Characteristics of Schizophrenia and Non-Psychiatric Comparison Groups

Sociodemographic Schizophrenia (N = 88) Non-Psychiatric Comparison Subjects (N = 71) t or chi-square p
M or % SD M or % SD
Current Age (Years) 49.4 10.8 50.2 11.5 t = .435 .664
Education (Years) 12.4 2.0 14.7 2.0 t = 7.1 <.001
Gender (% Male) 39.4 - 53.4 - χ2 = 3.1 .079
Race (% Caucasian) 46.6 - 67.6 - χ2 = 7.0 .008
Marital Status (% Single, Never Married) 62.5 - 29.6 - χ2 = 17.1 <.001
Smoking Status (% Current Smokers) 49.4 - 5.6 - χ2 = 35.9 <.001
Age of Schizophrenia Onset (Years) 25.8 11.7 - - - -
Duration of Illness (Years) 23.6 13.3 - - - -
Current Antipsychotic Dose (mg CPZE/day) 565.2 440.8 - - - -
Psychopathology and Cognition
Positive Symptom Factor Score 4.3 3.1 .099 .300 t = −12.6 .001
Negative Symptom Factor Score 7.2 4.5 1.2 1.8 t = −11.2 .001
Disorganized Symptom Factor Score 2.3 1.9 .127 .476 t = −10.3 .001
Executive Functioning Composite Score -.49 .69 .54 .59 t=−9.4 .001
Comorbidity and BMI
CIRS Total Score 7.1 5.0 3.1 3.3 t=6.8 .001
BMI (kg/m2) 31.0 8.3 27.7 7.1 t = −3.4 .001
Lab Values
Fasting Blood Glucose (mg/dL) 103.8 52.6 87.5 13.6 t=2.5 0.013
Hemoglobin A1c (%) 6.2 1.2 5.6 0.3 t=3.4 0.001
hs-CRP (mg/L) 4.3 5.4 2.3 3.8 t = −3.9 .001

Note:

BMI = Body Mass Index

CIRS = Cumulative Illness Rating Scale

CPZE = Chlorpromazine Equivalent

hs-CRP = high sensitivity C-Reactive Protein

3.2 Comparison and Correlates of hs-CRP in schizophrenia and comparison subjects

hs-CRP levels were significantly higher in people with schizophrenia than in comparison subjects. There was a significant gender difference such that women with schizophrenia had higher hs-CRP than women from the comparison group as well as men with schizophrenia (Figure 1). Gender by diagnosis group interaction was significant, F (2,155) = 3.8, p=0.047). hs-CRP levels in either group of subjects were not related to race, marital status, or current smoking status (data not shown).

* **Work order 1**
Reproduce the passage on schizophrenia and comparison subjects word for word, from "hs-CRP = high" to "(data not shown).".
* **Work order 2**
According to the passage on schizophrenia and comparison subjects, which three characteristics were hs-CRP levels not related to in either group?
* **Work order 3**
For each statement, say whether it agrees with the passage on schizophrenia and comparison subjects. Answer yes or no and quote the words that decide it.
(a) hs-CRP levels were significantly higher in people with schizophrenia than in comparison subjects.
(b) Men with schizophrenia had higher hs-CRP than women with schizophrenia.
(c) CIRS stands for Cumulative Illness Rating Scale.

Dataset excerpts:
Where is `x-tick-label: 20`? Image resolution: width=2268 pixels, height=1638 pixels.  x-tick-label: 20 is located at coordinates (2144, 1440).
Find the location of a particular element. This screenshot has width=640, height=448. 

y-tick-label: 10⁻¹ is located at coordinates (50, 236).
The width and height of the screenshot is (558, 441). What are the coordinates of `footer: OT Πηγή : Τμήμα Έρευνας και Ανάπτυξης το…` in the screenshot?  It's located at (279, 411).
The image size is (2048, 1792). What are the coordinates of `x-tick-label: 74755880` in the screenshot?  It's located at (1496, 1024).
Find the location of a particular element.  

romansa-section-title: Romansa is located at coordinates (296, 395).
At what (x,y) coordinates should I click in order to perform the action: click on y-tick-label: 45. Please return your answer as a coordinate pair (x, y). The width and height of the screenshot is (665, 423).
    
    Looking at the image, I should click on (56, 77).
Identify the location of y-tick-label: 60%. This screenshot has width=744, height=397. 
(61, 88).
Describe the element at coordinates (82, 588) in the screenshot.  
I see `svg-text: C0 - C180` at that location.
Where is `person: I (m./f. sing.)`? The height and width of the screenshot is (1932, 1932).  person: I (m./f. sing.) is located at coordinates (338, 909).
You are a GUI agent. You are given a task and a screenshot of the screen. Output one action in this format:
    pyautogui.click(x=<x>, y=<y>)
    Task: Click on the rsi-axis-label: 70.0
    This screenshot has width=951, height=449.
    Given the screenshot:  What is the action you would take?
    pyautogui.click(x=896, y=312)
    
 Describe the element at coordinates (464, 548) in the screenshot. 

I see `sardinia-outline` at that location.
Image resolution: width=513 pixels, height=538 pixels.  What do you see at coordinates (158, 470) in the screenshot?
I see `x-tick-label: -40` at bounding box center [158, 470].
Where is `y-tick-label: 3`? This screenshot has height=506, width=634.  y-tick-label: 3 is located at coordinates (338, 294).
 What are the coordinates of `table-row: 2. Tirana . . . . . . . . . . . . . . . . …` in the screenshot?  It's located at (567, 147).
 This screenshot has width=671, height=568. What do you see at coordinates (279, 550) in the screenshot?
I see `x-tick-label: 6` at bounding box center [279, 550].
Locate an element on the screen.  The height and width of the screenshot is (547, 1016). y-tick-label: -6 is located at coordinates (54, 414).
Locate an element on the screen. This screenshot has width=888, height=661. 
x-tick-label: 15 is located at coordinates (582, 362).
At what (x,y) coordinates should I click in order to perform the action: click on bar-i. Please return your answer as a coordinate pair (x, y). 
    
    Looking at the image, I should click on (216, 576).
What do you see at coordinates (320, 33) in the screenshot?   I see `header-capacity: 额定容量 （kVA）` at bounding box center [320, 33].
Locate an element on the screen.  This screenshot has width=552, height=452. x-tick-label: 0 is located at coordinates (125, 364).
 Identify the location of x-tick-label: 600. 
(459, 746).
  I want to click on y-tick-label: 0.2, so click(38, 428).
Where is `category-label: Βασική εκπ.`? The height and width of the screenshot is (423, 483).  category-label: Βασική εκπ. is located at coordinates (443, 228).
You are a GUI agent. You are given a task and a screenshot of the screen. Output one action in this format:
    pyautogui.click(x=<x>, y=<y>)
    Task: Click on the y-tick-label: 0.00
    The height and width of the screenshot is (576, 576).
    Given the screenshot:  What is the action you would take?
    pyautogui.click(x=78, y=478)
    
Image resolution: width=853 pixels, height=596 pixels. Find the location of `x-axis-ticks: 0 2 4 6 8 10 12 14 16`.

* **Expected answer 1**
hs-CRP = high sensitivity C-Reactive Protein

3.2 Comparison and Correlates of hs-CRP in schizophrenia and comparison subjects

hs-CRP levels were significantly higher in people with schizophrenia than in comparison subjects. There was a significant gender difference such that women with schizophrenia had higher hs-CRP than women from the comparison group as well as men with schizophrenia (Figure 1). Gender by diagnosis group interaction was significant, F (2,155) = 3.8, p=0.047). hs-CRP levels in either group of subjects were not related to race, marital status, or current smoking status (data not shown).

* **Expected answer 2**
Race, marital status, and current smoking status.

* **Expected answer 3**
(a) Yes: "hs-CRP levels were significantly higher in people with schizophrenia than in comparison subjects."
(b) No: "women with schizophrenia had higher hs-CRP than women from the comparison group as well as men with schizophrenia"
(c) Yes: "CIRS = Cumulative Illness Rating Scale"